New York Times Publishes Article Highlighting “Prison and the Poverty Trap”

The New York Times published an article titled, “Prison and the Poverty Trap” on February 18, 2013. The article highlights the affect high incarceration rates and long prison sentences have had on poverty in the United States. The Times followed the story of Carl Harris and Charlene Hamilton, a couple who have lived through what has become a typical situation of one parent being absent for decades due to a prison sentence while the other struggles to survive and provide for their children. Below are several excerpts from the article, however, the full piece can be read on the New York Times website.

“Among African-Americans who have grown up during the era of mass incarceration, one in four has had a parent locked up at some point during childhood.

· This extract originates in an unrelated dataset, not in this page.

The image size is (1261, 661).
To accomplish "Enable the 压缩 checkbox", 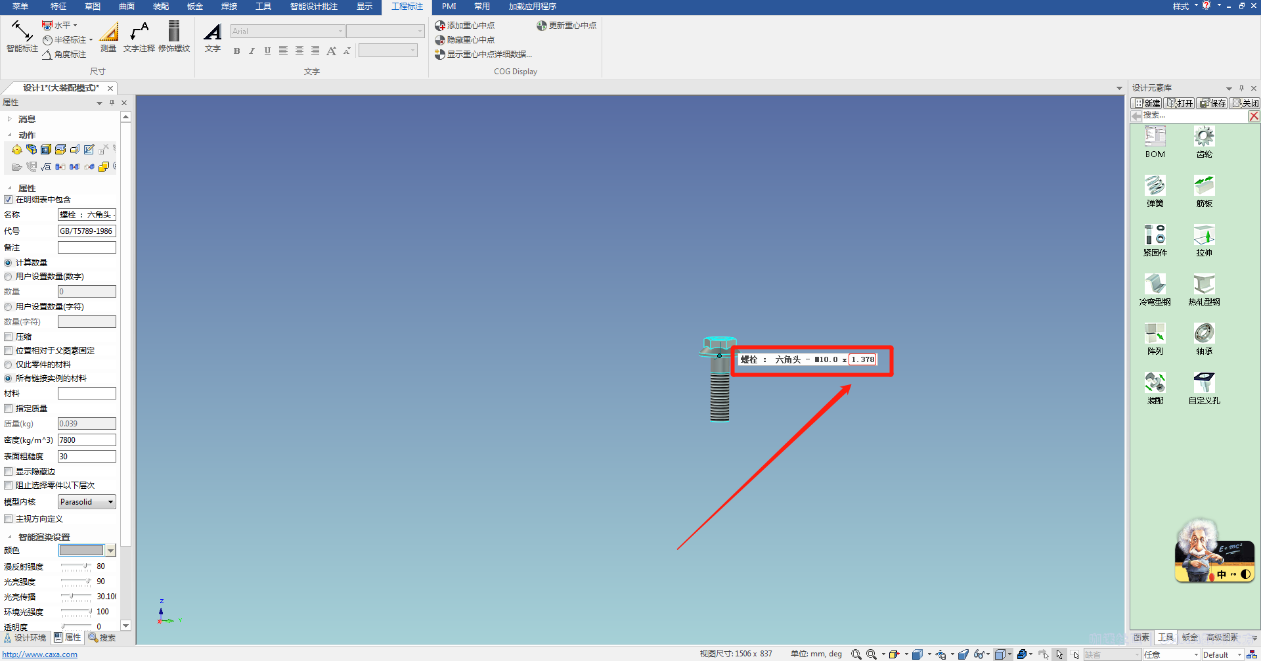I will (9, 337).
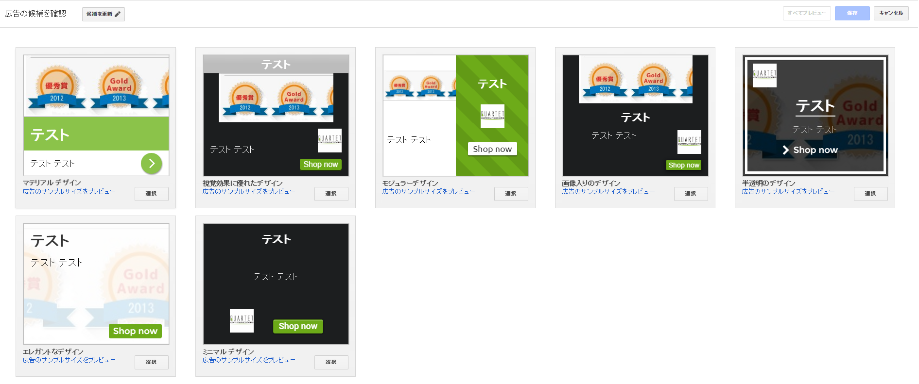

For black men in their 20s and early 30s without a high school diploma, the incarceration rate is so high — nearly 40 percent nationwide — that they’re more likely to be behind bars than to have a job.

No one denies that some people belong in prison. Mr. Harris, now 47, and his wife, 45, agree that in his early 20s he deserved to be there. But they don’t see what good was accomplished by keeping him there for two decades, and neither do most of the researchers who have been analyzing the prison boom.”

 

Epidemiologists have found that when the incarceration rate rises in a county, there tends to be a subsequent increase in the rates of sexually transmitted diseases and teenage pregnancy, possibly because women have less power to require their partners to practice protected sex or remain monogamous.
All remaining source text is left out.